Court Opinion

ID: 2419977
Source: CourtListenerOpinion
Date Created: 2013-10-30 09:27:52.147469+00
Date Added: 2024-06-11T13:54:18.396115
License: Public Domain

567 S.W.2d 540 (1978)
Mary BURKES, Appellant,
v.
KOPPERS COMPANY, INC., et al., Appellees.
No. 1128.
Court of Civil Appeals of Texas, Tyler.
May 11, 1978.
J. Leonard Gotsdiner, Ranseler O. Wyatt, Houston, for appellant.
Barclay A. Manley, Fulbright & Jaworski, Houston, for appellees.
McKAY, Justice.
This appeal is from a take nothing judgment based on a jury verdict in a suit brought by appellant, Mary Burkes, for personal injuries she allegedly sustained as a result of a collision between her automobile and a locomotive belonging to appellee Koppers Company, such collision having occurred on January 31, 1973, in the City of Houston, Harris County, Texas. Appellant alleged that her automobile was negligently struck by a train operated by appellee's employees on a spur track located near the intersection of Crosstimbers and Hardy Streets in Houston, and that as a result of such collision appellant sustained personal injuries. Koppers Company answered that the collision was the result of appellant's own negligence, and an emergency or an unavoidable accident.
In response to the special issues, the jury found that (15) Mary Burkes failed to keep a proper lookout on the occasion in question and that (16) such failure was a proximate cause of the occurrence in question; (23) that after she stopped her vehicle within 50 feet, but not less than 15 feet, from the nearest railroad track on which the train was approaching, she then proceeded when a person using ordinary care would not have done so and that (24) such action was a proximate cause of the occurrence in question. The jury failed to find any negligence on the part of appellee.
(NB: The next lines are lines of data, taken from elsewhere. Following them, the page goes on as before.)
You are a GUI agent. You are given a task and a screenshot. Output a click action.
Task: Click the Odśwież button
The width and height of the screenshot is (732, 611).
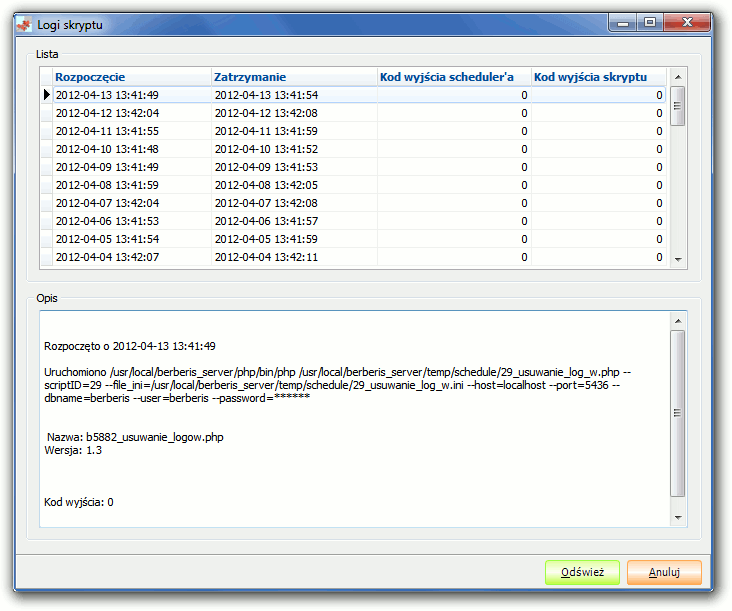pos(582,573)
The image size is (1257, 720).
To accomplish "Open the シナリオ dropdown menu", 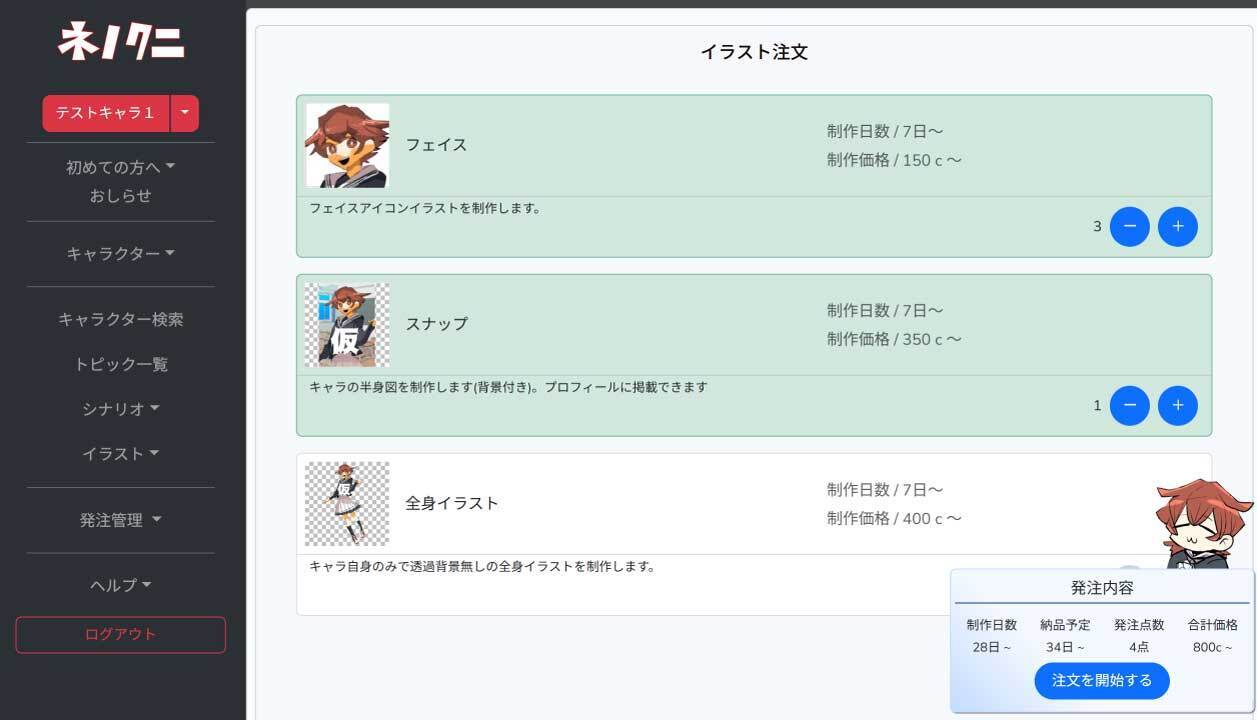I will (x=120, y=409).
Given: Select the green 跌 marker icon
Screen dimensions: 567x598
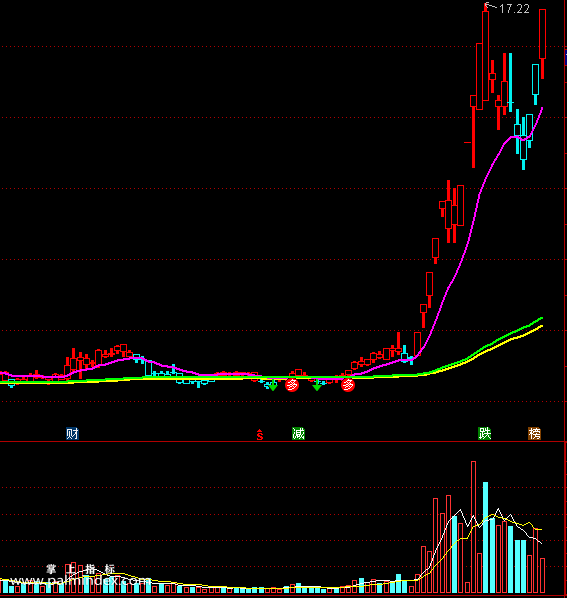Looking at the screenshot, I should 485,434.
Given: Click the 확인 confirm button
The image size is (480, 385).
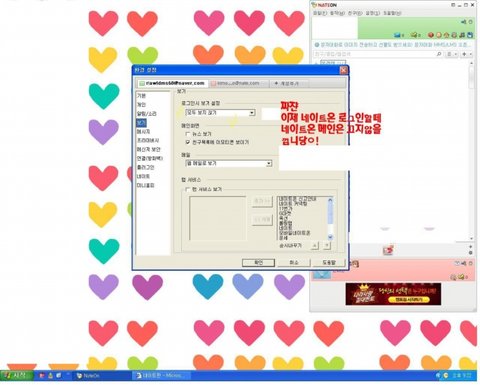Looking at the screenshot, I should [258, 263].
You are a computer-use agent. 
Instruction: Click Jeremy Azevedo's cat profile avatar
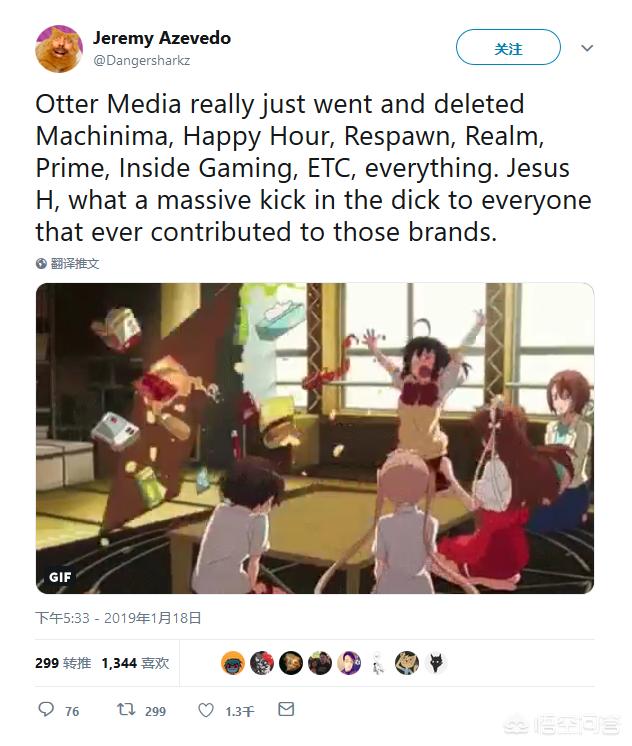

Appellant contends, through four points of error, that the court erred in entering judgment for appellee because appellee was negligent per se by failing to comply with Tex.Rev.Civ.Stat.Ann., Articles 6370 and 6371. Appellant does not complain of the jury's findings of her negligence or its failure to find appellee negligent.
In view of the jury's answers to the special issues, we need not consider the merits of appellant's points of error. The collision in question occurred on January 31, 1973, prior to the effective date of the comparative negligence statute, Tex.Rev. Civ.Stat.Ann., Article 2212a (Supp.1978). Therefore, on the date in question, contributory negligence proximately causing injury *541 was a bar to recovery against a negligent defendant. Parrot v. Garcia, 436 S.W.2d 897, 901 (Tex.1969). Since the jury found appellant to be negligent on the occasion in question, and appellant does not complain of such finding in any manner, she is barred from any recovery. This would be so even if we were to assume appellee to be negligent or negligent per se.
The judgment of the trial court is affirmed.